W is for Women My Ass
According to an email I just got, George Junior is appointing Dr. David Hager to:
“Head up the Food and Drug Administration's (FDA)
Reproductive Health Drugs Advisory Committee.
The committee has not met for more than two years,
during which time its charter lapsed.
As a result, the Bush Administration is tasked with
filling all eleven positions with new members. "
The email goes on to say:
"This position does not require Congressional approval. The FDA's Reproductive Health Drugs
Advisory Committee makes crucial decisions on matters relating to drugs used in
the practice of obstetrics, gynecology and related specialties, including hormone therapy,
contraception, treatment for infertility, and medical alternatives to surgical procedures
for sterilization and pregnancy termination."
You’ll remember Dr. Hager as the author of the thrilling book As Jesus Cared for Women: Restoring Women Then and Now.
He’s the pro-life OB/GYN who is famous for refusing to prescribe contraceptives to unmarried women, and for suggesting to women suffering from PMS that they should pray their symptoms away. He also believes the birth control pill is abortion: which, technically, it is, since it keeps the fertilized egg from attaching to the uterus.

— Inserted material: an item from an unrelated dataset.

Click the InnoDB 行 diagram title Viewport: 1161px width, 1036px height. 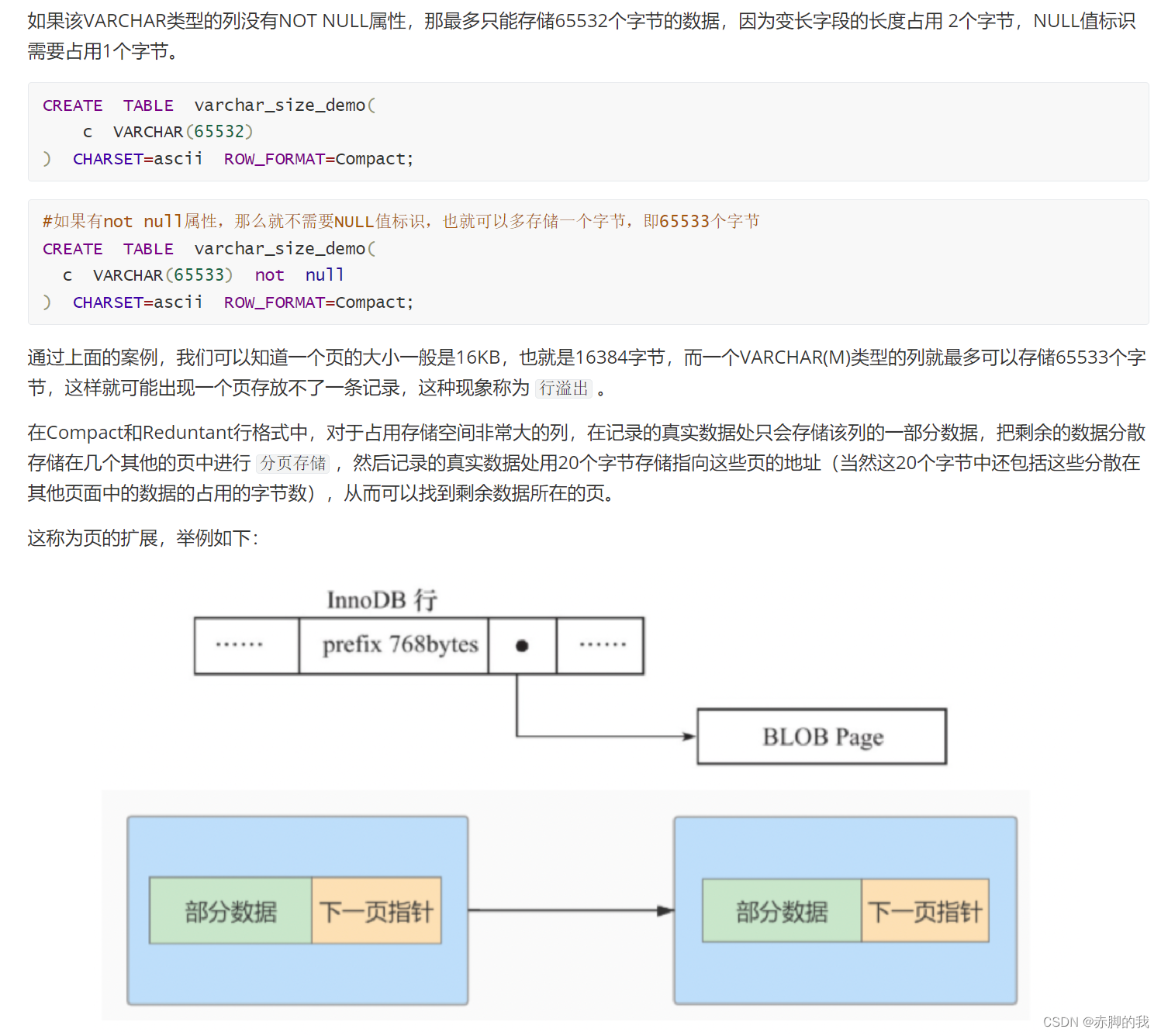coord(383,599)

This is a key point, btw, folks. Because if you think the religious right is going to stop at overturning Roe V Wade, you need to take a look at this guy. He believes the Pill causes abortions.
You know what else, under this definition, causes abortions? Do you know what else, in other words, if this guy and his ilk, had his way, would be illegal?

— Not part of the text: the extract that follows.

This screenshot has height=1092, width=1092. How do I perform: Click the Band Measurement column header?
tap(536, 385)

IUDs. Depo shots. Any kind of birth control that relies on hormones. Any kind of birth control that relies on keeping a fertilized egg from attaching to the womb.
What sort of birth control does that leave? Condoms. Which fail something like 80% of the time. Abstinence. Which fails something like 50% of the time. And sterilization. Which works, but is, very often, a one-way road.

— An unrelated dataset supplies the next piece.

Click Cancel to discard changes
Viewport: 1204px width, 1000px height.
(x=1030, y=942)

This is the sort of guy George Junior is putting in charge of women’s health. Women’s choices. This is exactly the sort of thing I’ve been expecting.
If you’re as worried about it as I am, let him know: e-mail to president@whitehouse.gov
Not that he’ll listen, mind you.
24 minutes ago
1 comment:
My grandmother had 13 kids, my mother ten, and I had two. The difference isn't because my grandmother and mother loved children so much more that I, but that I had better choices. My two older sisters, and I mean older since I was the the next to the youngest of ten, had to get consent for birthcontrol from their husbands; they both had five children before their husbands finally gave in and let them use contraceptives. I know if my mother would have had some kind of birth control, most of her children (including me) would not be here because she wasn't fond of screaming brats. She made that quite clear on numerous occasions when we were driving her mad. She died of cervical cancer probably from poor reproductive care. It grieves me to think someday in the very near future the young women are not going to have the same choices my generation of women had--that they may be in the same boat as my grandmother and mother. It grieves me even more to see and hear those young women supporting the bushman and his choices. I can't believe that they really know what is going on. I believe they are reading all this family value propaganda and the men in their lives via the supper table to the pulpit are pumping them full of this same propaganda and in the end it will be too late. I told a young girl just yesterday if they took away her birthcontrol pills and she had no choice for any medical procedures given by her obgyn she would have no life. It took her a while to understand what I meant. A woman can have a life outside her home with one or two children but when the numbers increase, she is tied down. And as much as we love our children there comes a time when we need something more. That's what makes the funny little saying "barefoot and pregnant" not so funny.